__Assignment__.
Using the material below, print a verbatim copy of every line from the one containing "Select the Zoom magnifier tool" through the one containing "Image resolution: width=1116", inclusive, and omit the pictures.

__Supplied data__.
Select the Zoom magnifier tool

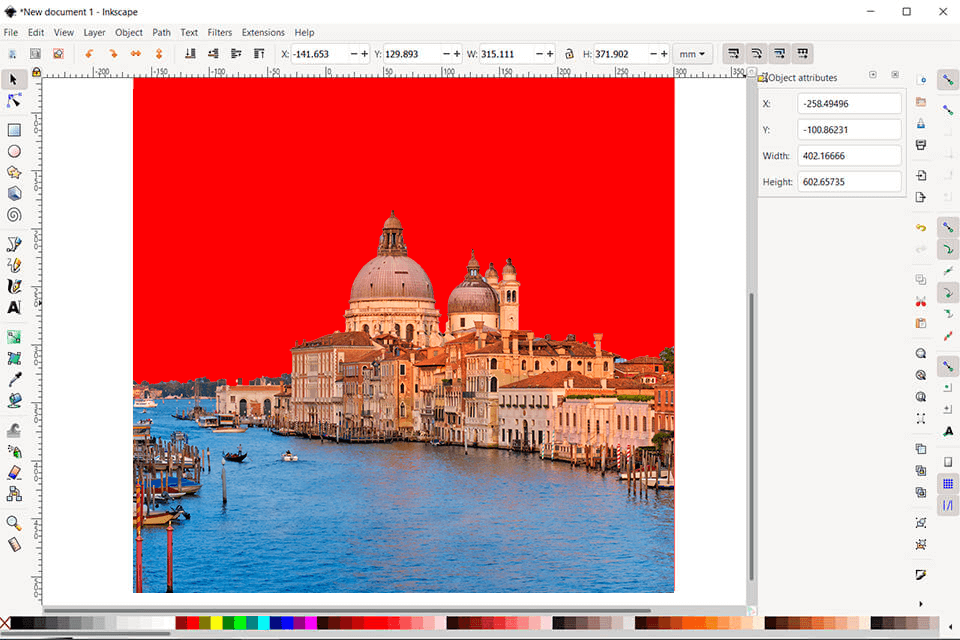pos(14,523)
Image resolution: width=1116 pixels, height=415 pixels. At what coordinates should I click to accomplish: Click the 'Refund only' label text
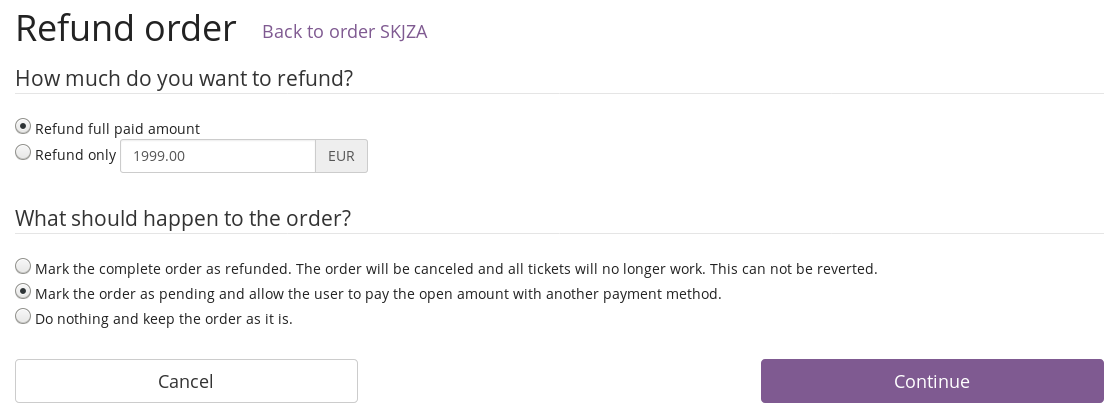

==

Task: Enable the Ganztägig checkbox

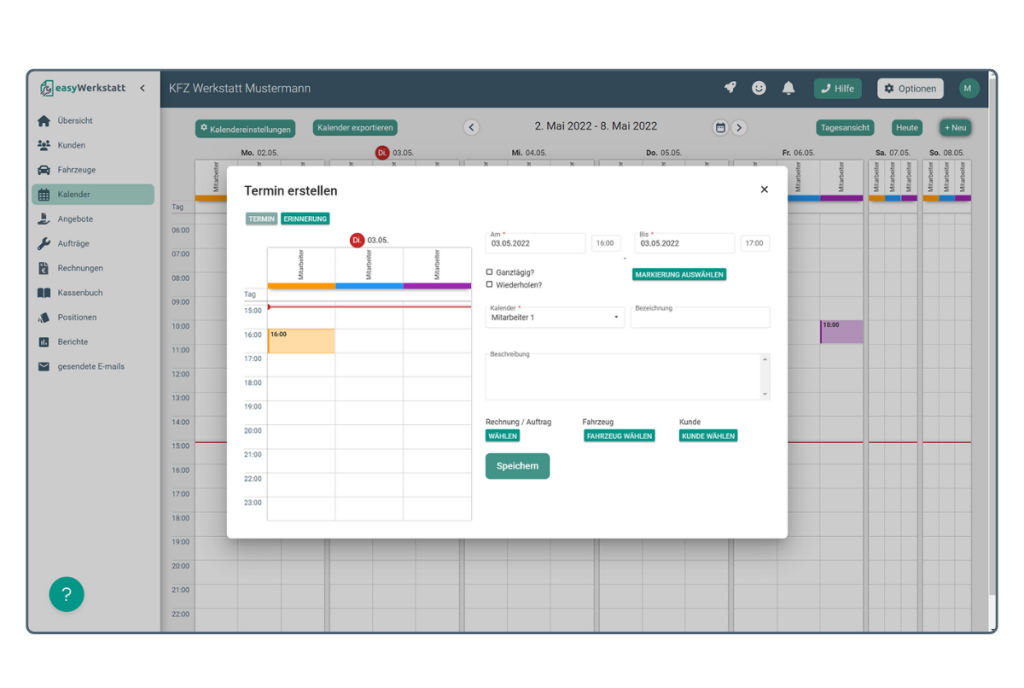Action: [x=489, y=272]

...

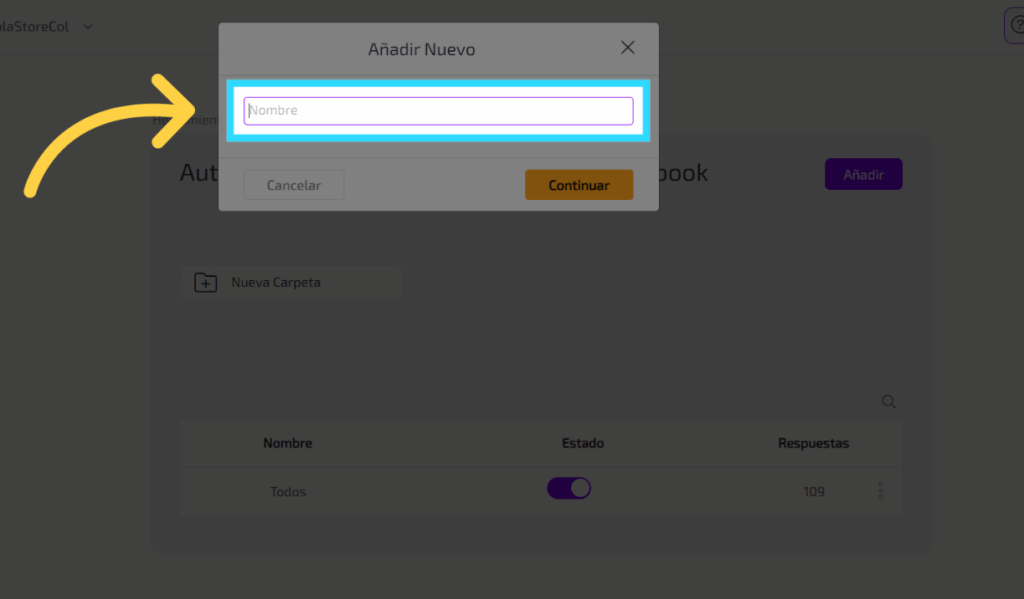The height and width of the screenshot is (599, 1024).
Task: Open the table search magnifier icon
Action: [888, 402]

__Exercise answer__.
Select the Zoom magnifier tool

pos(14,523)
Image resolution: width=1116 pixels, height=415 pixels. At what coordinates should I click to accomplish: Click the 'Refund only' label text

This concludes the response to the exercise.